The Natural Touch

Choosing organic and eco clothing is better for kids and the planet.

The Natural Touch

Photo: Gerri Photography

 

The concept of buying organic or eco-conscious products doesn’t apply to food alone. Many families are now choosing to buy organic and eco-conscious clothing as well.

Most of the fabrics we clothe our families in are laden with chemicals. Regular, non-organic cotton, for instance, uses 25% of the world’s insecticides and 10% of the world’s pesticides. That affects not only the people who wear regular cotton, but also the workers who harvest it, and the environment it grows in.

Likewise, wearing nylon, acrylic and polyester-based fabrics and clothing exposes your family to dangerous chemicals and petroleum-based toxins through skin exposure and off-gassing. Plus, the manufacturing process creates toxic by-products, such as dioxins and formaldehyde, that are contaminating our groundwater and air.
But there’s good news for families and the environment. Green clothing and fabrics are becoming more mainstream and more affordable.

What’s available

Natural and eco-fibres – organic cotton, hemp, wool, flax and linen – are renewable and have the potential to be sustainable depending on how they are grown and/or managed.
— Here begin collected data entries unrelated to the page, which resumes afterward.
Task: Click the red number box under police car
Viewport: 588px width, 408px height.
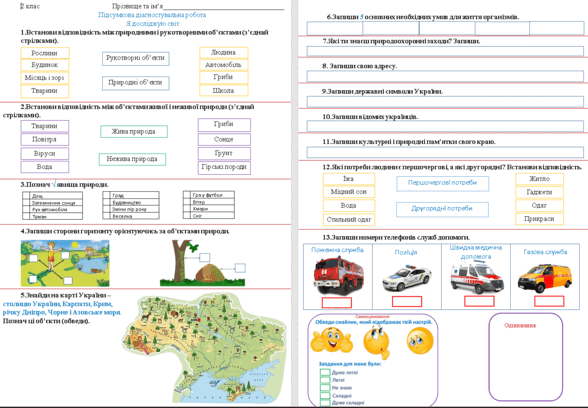Action: click(x=407, y=302)
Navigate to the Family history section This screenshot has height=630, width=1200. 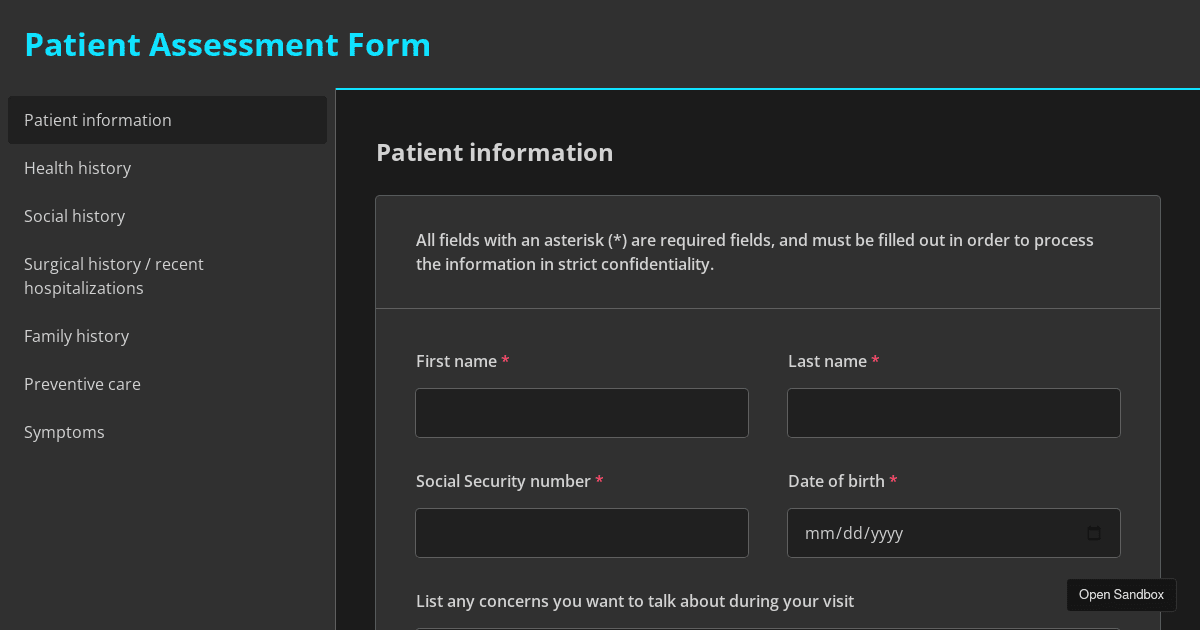167,336
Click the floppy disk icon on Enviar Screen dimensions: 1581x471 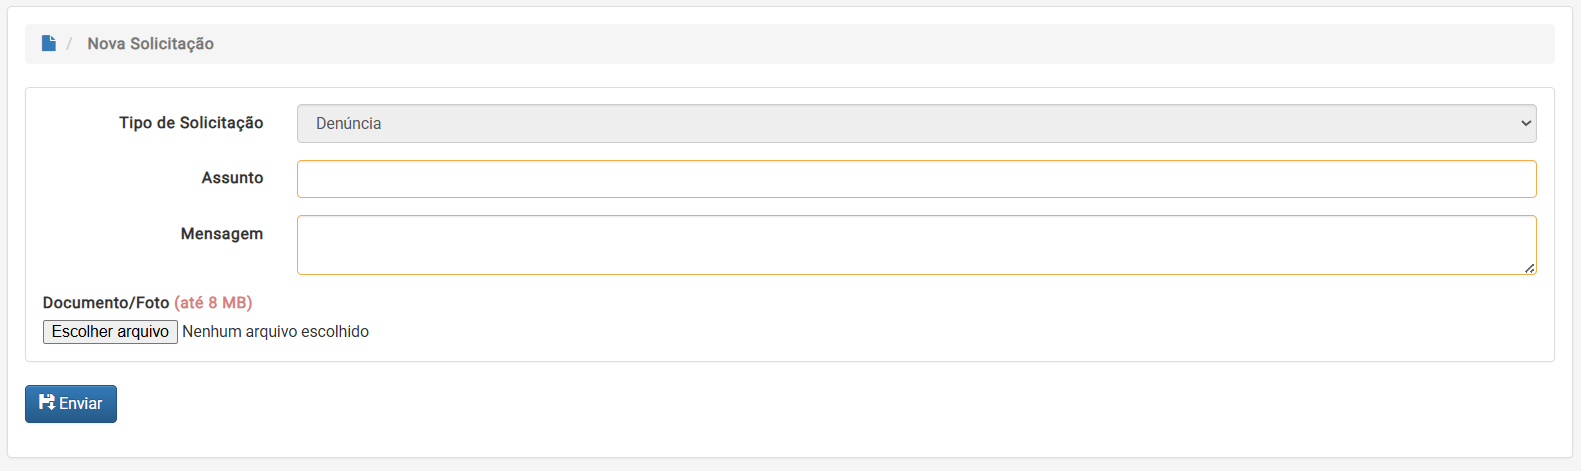(x=47, y=402)
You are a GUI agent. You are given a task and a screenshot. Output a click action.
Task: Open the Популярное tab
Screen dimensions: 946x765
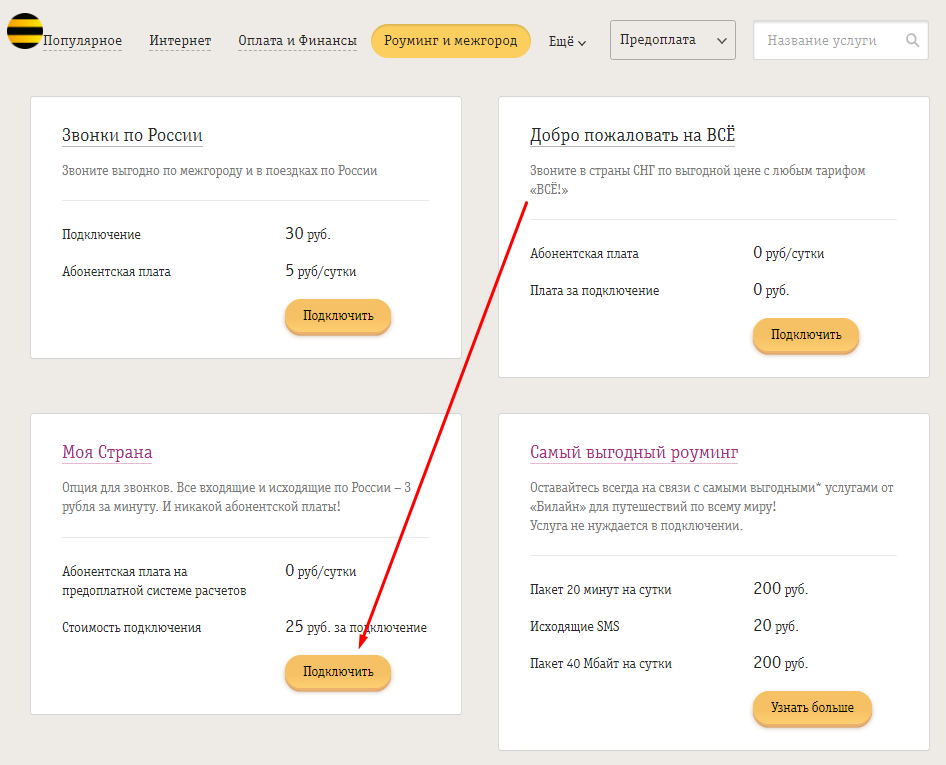[82, 41]
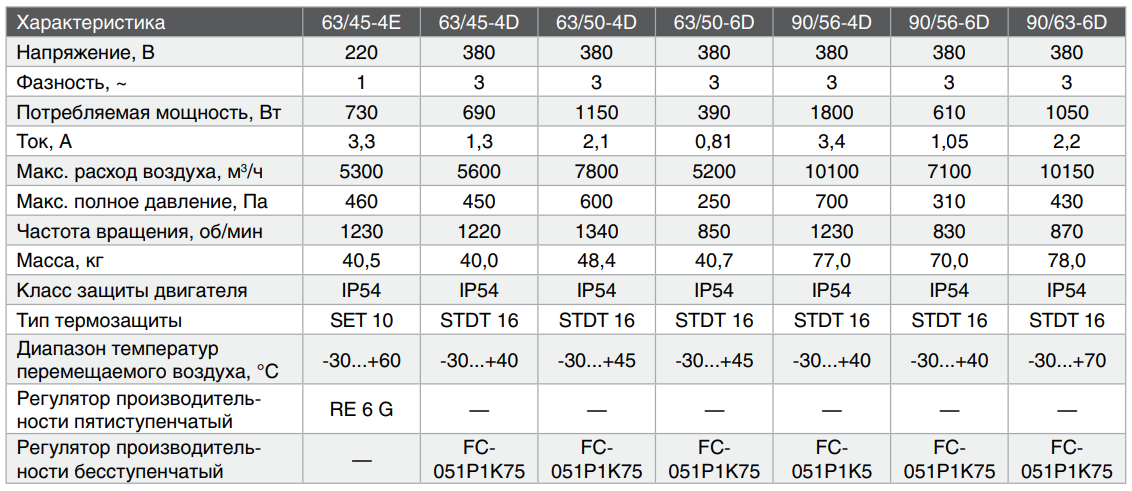Image resolution: width=1132 pixels, height=491 pixels.
Task: Click the 63/50-6D model header
Action: pyautogui.click(x=714, y=22)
Organic cotton is now readily available in clothing, fabrics and yarns. Buying organic cotton means you are supporting a farming method that doesn’t use toxic pesticides, insecticides, and sewage-based fertilizers. As a bonus, organic cotton can be grown in varying colours (browns, greens, tans, whites), minimizing the need for potentially toxic dyes. It is a highly breathable, comfortable and durable fabric too.

Hemp is an incredibly durable, safe, and sustainable product. (Note: Industrial hemp does not provide the same mind-altering effects that its cousin, marijuana, does). Hemp grows extremely fast (like a weed), provides amazing UV protection, is resistant to mould and stains, is microbial and wicks moisture.

Wool is a natural fibre produced from shearing sheep, alpacas and llamas. It provides great warmth, is absorbent and readily available. There are, however, concerns about how the animals are raised and how the wool is sheared. Your best bet is to find animal-friendly suppliers locally or online.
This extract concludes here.